## GIVEN PROBLEM
Retype the passage about BlueArc storage word for word between "After the 3rd" and "them to handle).", inclusive.

## GIVEN PASSAGE
################
I have only been exposed to their older stuff (5-6 year old technology) directly, not their newer technology. But even their older stuff was very fast and efficient, very reliable and had quite a few nifty features as well. I think they were among the first to do storage tiering (for them at the file level).

[ warning - a wild tangent gets thrown in here somewhere ]

While their NAS technology was solid(IMO), their disk technology was not. They relied on LSI storage, and the quality of the storage was very poor over all. First off whoever setup the system we had set it up with everything running RAID 5 12+1, then there was the long RAID rebuild times, the constant moving hot spots because of the number of different tiers of storage we had, the fact that the 3 Titan head units were not clustered so we had to take hard downtime for software upgrades(not BlueArc's fault other than perhaps making it too expensive to be able to do clustered heads when the company bought the stuff - long before I was there). Every time we engaged with BlueArc 95% of our complaints were about the disk. For the longest time they tried to insist that "disk doesn't matter". That you could put any storage system behind the BlueArc and it would be the same.

After the 3rd or 4th engagement BlueArc significantly changed their tune (not sure what prompted it), but now acknowledged the weakness of the low tier storage and was promoting the use of HDS AMS storage (USP was well, waaaaaaaay out of our price range) since they were a partner of HDS back then as well. The HDS proposal fell far short of the design I had with 3PAR and at the time Exanet was their partner of choice.

If I could of chosen I would of used BlueArc for NAS and 3PAR for disk. 3PAR was open to the prospect of course, BlueArc claimed they had contacted 3PAR to start working with them but 3PAR said that never happened. Later BlueArc acknowledged they were not going to try to work with 3PAR (or any other storage company other than LSI or HDS - I think 3PAR was one digit too long for them to handle).

Given the BlueArc system lacked the ability to provide us with any truly useful disk performance statistics, it was tough coming up with a configuration that I thought would work as a replacement. There was a large number of factors involved, and any one of them had a fairly wide margin of error. You could say I pulled a number out of my ass, but I did do more calculations than that I have about a dozen pages of documentation I wrote at the time on the project, but really at the end of the day it was a stab in the dark as far as initial configuration.
################
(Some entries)
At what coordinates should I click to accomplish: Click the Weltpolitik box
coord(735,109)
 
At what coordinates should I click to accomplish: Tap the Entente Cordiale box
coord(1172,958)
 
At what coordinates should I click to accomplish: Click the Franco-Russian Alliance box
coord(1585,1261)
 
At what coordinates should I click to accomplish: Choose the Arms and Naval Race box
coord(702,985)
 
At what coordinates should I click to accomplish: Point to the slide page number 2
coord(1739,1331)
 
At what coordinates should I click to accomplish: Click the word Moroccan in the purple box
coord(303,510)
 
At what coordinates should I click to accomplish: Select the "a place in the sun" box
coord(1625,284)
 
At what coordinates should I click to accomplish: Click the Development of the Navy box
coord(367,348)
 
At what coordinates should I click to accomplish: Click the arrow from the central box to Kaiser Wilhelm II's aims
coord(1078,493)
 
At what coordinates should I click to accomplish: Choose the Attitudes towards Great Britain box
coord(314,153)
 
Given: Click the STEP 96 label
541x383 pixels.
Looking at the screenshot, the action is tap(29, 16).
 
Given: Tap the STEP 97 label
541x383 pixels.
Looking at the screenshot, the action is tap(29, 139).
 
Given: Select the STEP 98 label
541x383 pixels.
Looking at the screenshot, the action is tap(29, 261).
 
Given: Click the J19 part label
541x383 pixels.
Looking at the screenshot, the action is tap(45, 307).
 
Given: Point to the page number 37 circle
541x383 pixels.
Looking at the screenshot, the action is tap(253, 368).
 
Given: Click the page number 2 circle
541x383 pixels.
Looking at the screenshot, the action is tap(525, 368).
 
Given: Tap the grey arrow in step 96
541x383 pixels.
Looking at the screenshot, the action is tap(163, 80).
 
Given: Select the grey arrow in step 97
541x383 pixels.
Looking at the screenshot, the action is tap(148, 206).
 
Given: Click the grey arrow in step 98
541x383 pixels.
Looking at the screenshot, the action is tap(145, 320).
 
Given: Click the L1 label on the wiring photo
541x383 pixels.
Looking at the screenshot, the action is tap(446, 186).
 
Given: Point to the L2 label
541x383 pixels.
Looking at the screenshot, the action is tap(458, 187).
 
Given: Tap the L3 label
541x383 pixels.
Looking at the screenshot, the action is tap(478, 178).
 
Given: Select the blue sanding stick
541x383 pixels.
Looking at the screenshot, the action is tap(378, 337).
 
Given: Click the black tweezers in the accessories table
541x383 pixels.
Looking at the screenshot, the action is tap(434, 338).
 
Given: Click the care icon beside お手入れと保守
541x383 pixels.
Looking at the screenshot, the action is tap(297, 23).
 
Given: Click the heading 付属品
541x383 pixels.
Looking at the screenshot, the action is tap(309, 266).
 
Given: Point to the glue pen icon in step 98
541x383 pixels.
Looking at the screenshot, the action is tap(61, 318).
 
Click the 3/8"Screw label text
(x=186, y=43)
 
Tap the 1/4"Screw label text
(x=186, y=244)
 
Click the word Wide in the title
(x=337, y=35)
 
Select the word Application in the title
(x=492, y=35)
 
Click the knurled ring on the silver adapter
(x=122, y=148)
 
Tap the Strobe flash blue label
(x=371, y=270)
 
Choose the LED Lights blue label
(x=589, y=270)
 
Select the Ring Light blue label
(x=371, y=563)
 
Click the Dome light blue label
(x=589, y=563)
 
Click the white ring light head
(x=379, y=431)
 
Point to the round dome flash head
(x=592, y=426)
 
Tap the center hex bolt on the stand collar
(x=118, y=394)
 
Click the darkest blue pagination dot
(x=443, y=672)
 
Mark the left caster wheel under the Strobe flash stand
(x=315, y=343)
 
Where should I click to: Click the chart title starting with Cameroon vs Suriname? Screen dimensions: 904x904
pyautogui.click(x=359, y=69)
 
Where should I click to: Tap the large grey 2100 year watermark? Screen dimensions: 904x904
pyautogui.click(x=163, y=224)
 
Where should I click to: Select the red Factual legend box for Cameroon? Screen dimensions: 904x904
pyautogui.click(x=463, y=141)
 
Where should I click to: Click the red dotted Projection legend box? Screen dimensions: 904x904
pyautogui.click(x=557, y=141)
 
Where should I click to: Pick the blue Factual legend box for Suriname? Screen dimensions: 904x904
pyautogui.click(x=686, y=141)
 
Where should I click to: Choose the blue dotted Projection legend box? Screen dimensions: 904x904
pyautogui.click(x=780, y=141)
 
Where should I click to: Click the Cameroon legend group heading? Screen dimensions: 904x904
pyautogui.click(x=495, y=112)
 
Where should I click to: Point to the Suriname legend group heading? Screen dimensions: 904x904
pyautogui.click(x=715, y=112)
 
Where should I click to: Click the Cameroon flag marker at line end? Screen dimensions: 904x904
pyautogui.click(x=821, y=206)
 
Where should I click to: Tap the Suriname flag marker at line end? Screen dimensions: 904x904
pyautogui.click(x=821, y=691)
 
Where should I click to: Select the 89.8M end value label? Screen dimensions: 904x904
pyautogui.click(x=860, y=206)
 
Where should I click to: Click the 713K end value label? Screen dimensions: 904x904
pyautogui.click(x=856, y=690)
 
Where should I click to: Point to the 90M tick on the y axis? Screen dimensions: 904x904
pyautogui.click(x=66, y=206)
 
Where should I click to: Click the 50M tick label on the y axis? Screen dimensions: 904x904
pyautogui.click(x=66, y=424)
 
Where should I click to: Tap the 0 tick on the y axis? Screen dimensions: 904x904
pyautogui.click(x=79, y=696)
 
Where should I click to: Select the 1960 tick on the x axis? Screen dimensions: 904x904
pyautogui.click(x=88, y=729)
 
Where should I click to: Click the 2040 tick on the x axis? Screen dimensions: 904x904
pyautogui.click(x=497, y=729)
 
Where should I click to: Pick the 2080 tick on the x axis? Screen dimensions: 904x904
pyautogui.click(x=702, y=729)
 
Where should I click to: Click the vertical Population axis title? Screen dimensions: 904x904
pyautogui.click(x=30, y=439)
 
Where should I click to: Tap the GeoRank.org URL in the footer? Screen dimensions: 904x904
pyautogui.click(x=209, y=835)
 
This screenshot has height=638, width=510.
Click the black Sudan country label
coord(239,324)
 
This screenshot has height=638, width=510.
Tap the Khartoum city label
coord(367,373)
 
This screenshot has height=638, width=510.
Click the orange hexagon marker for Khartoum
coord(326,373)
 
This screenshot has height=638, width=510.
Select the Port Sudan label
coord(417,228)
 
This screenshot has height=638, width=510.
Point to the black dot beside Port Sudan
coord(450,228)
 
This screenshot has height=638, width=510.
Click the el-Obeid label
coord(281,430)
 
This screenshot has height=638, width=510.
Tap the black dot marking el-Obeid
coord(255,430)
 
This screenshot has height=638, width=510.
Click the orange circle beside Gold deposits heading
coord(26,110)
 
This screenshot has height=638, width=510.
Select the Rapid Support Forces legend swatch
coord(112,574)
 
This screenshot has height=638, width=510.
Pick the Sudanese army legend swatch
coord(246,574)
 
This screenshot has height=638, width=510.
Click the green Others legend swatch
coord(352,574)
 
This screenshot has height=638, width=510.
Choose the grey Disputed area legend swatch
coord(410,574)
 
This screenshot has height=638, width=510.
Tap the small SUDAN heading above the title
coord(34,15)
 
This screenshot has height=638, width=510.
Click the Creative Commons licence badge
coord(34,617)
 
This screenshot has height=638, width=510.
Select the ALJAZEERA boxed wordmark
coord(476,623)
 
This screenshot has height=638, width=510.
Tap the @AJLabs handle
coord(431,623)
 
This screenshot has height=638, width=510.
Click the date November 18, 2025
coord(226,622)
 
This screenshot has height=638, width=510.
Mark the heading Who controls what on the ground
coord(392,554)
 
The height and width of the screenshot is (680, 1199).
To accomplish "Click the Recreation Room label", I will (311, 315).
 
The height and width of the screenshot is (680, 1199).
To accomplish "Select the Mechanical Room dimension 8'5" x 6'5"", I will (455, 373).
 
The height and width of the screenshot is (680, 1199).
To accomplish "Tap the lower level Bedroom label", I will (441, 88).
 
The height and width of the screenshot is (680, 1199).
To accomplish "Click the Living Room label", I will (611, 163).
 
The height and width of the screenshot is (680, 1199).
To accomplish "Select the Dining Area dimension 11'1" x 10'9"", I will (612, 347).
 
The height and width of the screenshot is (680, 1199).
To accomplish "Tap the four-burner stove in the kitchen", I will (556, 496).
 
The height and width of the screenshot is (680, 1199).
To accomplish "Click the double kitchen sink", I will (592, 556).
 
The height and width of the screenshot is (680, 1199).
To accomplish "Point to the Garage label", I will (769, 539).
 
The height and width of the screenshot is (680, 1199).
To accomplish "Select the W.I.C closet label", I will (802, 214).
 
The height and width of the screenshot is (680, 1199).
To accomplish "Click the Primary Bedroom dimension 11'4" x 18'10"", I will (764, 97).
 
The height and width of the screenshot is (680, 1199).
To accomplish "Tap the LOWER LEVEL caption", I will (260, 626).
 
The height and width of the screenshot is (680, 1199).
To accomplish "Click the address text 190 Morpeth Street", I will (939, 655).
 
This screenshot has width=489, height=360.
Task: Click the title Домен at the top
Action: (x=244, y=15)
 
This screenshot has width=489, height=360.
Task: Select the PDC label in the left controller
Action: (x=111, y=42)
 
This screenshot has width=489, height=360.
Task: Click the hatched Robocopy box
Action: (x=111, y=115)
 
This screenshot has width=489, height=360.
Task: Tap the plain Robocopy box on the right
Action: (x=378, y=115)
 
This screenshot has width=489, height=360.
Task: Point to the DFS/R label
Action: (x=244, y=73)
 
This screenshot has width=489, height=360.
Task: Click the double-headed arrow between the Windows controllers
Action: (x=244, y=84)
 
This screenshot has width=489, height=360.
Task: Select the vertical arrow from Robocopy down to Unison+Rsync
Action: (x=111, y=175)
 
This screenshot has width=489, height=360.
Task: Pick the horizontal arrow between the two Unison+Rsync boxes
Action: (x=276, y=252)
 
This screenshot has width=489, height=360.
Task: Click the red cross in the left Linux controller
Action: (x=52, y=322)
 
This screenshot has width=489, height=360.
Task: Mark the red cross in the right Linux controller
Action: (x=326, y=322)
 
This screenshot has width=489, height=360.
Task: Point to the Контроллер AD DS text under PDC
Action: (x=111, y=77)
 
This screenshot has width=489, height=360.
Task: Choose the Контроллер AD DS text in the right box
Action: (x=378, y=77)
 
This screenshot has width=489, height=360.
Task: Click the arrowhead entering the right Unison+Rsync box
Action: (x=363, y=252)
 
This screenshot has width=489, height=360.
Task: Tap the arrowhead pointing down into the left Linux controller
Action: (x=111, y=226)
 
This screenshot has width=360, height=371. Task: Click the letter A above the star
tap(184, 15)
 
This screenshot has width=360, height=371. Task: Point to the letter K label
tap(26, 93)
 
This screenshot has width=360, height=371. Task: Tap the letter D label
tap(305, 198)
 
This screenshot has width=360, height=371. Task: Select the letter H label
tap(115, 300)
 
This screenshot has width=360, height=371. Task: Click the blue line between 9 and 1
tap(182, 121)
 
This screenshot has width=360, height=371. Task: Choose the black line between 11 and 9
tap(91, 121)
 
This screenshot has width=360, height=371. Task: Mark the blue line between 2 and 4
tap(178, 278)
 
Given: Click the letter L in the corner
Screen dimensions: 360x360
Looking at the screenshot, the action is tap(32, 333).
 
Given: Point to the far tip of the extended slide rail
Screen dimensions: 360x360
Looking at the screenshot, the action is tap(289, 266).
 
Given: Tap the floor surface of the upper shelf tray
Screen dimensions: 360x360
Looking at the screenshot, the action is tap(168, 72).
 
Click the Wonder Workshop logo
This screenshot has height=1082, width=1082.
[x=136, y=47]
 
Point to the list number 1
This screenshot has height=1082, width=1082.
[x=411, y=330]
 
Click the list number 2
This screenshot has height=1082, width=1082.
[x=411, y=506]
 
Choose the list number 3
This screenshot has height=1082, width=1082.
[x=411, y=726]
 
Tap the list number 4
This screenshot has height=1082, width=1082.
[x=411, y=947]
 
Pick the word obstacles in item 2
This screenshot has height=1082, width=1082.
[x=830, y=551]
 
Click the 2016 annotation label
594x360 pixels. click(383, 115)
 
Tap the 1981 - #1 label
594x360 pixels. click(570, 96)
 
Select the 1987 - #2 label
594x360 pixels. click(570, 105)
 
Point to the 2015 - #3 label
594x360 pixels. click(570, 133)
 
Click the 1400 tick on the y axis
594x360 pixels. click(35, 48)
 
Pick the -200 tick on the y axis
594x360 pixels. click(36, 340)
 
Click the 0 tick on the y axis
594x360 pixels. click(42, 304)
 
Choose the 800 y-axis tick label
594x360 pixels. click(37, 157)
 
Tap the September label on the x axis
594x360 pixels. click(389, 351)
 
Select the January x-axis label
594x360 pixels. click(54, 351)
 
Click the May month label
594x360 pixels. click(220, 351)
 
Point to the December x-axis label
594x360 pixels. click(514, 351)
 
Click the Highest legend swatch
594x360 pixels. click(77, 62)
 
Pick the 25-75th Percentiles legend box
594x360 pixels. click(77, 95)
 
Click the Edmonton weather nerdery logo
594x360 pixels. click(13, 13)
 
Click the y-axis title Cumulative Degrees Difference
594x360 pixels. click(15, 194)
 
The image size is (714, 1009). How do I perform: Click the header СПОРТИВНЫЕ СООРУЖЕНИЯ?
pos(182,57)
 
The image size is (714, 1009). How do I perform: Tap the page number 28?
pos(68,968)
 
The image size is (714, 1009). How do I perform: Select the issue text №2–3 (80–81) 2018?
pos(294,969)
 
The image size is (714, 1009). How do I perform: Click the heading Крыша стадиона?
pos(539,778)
################
## REPLY
After the 3rd or 4th engagement BlueArc significantly changed their tune (not sure what prompted it), but now acknowledged the weakness of the low tier storage and was promoting the use of HDS AMS storage (USP was well, waaaaaaaay out of our price range) since they were a partner of HDS back then as well. The HDS proposal fell far short of the design I had with 3PAR and at the time Exanet was their partner of choice.

If I could of chosen I would of used BlueArc for NAS and 3PAR for disk. 3PAR was open to the prospect of course, BlueArc claimed they had contacted 3PAR to start working with them but 3PAR said that never happened. Later BlueArc acknowledged they were not going to try to work with 3PAR (or any other storage company other than LSI or HDS - I think 3PAR was one digit too long for them to handle).